SUBMON, the US National Oceanic and Atmospheric Administration, the Oceanografic of Valencia and the Brazilian NGO NEMA will work together during 2017 to study decompression sickness in sea turtles and its incidence in animals incidentally captured by trawl fishing vessels.
Very recently the veterinary team at the Oceanogràfic of Valencia discovered that decompression sickness (DCS), a well known phenomenon among divers, can also affect marine turtles incidentally captured by nets, due to the quick hauling of the nets to the surface and to the stress of the animal. Little is known so far about this disease in sea turtles, but findings in the Mediterranean basin in captive settings show a high prevalence (52-80%) of disease in by-caught turtles coming from these fishing gears. It is estimated that 20% of these animals arrive to the rescue centre with a severity of disease that would lead to death if left untreated. However, it is unclear if the animal would be able to respond somehow in case of inmediate direct release after capture. Assessing the symptoms and prognosis of DCS is therefore of vital importance to fully understand the real impact of net fisheries over sea turtle populations in the worls.

-- EXCERPTED RECORDS --
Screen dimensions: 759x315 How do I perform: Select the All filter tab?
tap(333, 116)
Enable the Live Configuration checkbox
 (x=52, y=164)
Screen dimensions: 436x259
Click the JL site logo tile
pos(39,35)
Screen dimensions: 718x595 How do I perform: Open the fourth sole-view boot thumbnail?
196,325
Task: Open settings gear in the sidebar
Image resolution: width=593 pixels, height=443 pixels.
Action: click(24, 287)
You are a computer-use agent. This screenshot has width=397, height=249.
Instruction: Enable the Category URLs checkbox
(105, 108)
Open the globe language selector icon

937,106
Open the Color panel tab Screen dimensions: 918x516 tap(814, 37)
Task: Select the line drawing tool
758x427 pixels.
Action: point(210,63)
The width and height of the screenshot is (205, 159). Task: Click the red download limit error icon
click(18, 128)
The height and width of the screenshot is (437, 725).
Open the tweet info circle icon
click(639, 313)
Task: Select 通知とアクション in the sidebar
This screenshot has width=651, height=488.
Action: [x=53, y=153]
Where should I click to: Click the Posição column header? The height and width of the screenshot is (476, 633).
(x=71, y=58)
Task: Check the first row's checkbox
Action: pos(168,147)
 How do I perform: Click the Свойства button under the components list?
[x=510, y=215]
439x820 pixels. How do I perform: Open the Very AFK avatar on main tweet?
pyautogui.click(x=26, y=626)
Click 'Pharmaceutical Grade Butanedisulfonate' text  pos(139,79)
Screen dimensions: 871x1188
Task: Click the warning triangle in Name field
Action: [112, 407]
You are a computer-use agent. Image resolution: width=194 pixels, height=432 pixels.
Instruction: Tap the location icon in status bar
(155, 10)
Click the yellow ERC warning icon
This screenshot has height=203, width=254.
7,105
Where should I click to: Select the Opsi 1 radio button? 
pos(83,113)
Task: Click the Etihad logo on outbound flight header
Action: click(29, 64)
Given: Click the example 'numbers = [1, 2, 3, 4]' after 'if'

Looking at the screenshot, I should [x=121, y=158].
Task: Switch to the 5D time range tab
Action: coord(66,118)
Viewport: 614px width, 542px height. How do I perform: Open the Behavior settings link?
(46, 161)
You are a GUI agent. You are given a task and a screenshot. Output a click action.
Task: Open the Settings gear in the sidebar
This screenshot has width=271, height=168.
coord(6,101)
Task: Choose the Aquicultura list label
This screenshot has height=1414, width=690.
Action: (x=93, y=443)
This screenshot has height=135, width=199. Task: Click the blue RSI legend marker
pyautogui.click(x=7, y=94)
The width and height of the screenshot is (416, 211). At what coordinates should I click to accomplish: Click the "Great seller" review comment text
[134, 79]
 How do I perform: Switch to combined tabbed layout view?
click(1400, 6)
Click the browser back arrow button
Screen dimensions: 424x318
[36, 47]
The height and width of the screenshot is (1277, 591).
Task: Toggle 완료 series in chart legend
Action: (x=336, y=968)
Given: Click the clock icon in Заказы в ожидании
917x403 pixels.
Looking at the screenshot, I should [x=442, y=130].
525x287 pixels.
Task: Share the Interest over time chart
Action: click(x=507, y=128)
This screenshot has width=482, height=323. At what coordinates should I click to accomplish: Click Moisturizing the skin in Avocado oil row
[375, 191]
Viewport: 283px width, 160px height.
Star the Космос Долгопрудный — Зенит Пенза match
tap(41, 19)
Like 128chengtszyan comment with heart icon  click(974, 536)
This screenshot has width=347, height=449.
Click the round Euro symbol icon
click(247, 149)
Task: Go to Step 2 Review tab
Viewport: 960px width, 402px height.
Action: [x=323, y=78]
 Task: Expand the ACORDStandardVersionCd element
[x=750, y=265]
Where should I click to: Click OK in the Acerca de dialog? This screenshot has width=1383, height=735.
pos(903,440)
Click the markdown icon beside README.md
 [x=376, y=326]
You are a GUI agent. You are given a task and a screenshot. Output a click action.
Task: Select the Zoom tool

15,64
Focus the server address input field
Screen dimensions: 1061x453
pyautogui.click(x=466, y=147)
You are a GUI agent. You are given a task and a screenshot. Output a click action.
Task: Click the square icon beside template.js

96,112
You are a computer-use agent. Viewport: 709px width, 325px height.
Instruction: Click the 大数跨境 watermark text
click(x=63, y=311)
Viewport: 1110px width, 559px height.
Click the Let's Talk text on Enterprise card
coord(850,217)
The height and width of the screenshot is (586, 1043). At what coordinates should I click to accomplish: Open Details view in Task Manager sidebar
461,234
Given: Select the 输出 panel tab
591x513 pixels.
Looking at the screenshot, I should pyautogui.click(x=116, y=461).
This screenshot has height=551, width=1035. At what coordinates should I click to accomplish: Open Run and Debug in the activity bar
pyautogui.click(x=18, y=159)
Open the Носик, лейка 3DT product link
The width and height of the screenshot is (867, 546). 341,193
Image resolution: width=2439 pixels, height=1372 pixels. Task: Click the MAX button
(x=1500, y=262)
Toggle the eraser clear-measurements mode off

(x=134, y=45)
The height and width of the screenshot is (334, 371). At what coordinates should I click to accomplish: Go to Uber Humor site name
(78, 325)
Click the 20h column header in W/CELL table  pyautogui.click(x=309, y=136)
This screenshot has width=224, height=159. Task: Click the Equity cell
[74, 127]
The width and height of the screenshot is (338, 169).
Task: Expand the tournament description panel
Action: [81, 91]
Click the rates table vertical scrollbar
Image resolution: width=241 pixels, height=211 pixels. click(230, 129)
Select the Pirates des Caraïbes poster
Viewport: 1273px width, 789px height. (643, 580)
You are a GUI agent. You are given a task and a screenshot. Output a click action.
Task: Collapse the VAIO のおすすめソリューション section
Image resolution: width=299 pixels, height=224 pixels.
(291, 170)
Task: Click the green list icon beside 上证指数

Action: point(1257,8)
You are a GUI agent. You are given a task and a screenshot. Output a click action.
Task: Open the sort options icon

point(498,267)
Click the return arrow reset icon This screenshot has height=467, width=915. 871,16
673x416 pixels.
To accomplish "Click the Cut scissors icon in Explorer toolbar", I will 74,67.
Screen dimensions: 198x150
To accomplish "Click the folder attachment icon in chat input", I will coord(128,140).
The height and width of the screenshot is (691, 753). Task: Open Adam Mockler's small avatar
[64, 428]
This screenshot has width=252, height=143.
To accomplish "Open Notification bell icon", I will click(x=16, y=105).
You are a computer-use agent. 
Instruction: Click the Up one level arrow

-- PROBLEM 1 --
According to the text on decompression sickness in sea turtles, what share of by-caught turtles reach the rescue center with disease severe enough to cause death if left untreated?
-- PROBLEM 2 --
Pick up the text on decompression sickness in sea turtles after its last sentence and continue it.
The entries are separate material and have nothing to do with the text on decompression sickness in sea turtles.

-- EXERCISE ANSWER 1 --
An estimated 20%.

-- EXERCISE ANSWER 2 --
This will be the first time that DCS is studied on board a fishing vessel, working with turtles that have just being captured. Until now all studied animals have arrived into rescue centers brought by fishers and, therefore, have spent several hours on deck after the capture. This project will give researchers the chance to find out how the procedures with captured animals on board the fishing vessel (releasing it immediately vs. keeping it on board for some hours for the animal to rest) might affect the real post-release mortality at sea. The project, financed by NOAA’s Bycatch Reduction Engineering Program (BREP), also wants to look further into the influence of trawling depth and time and of water temperature in the incidence of DCS.
To achieve this Mariluz Parga, a veterinarian from SUBMON, and a sea turtle biologist from the NGO NEMA will work on board a Brazilian trawl vessel during the months of January and July of 2017, assessing each incidentally captured turtle. Every captured turtle will get a full clinical and neurological exam on board, as well as a blood sample taken for a full biochemistry analysis. The presence of air bubbles in the internal organs will be assessed with an ultrasound scan, and finally a pop-up satellite tag will be attached before releasing the animal, in order to find out about the post-release mortality during the first month.
Results will be important to assess the real impact of DCS and trawl fisheries on sea turtle mortality, which might be much higher than previously thought. Another result will be the development of best practices for trawl fishers, adapted to the incidence and severity of this new disease in sea turtles.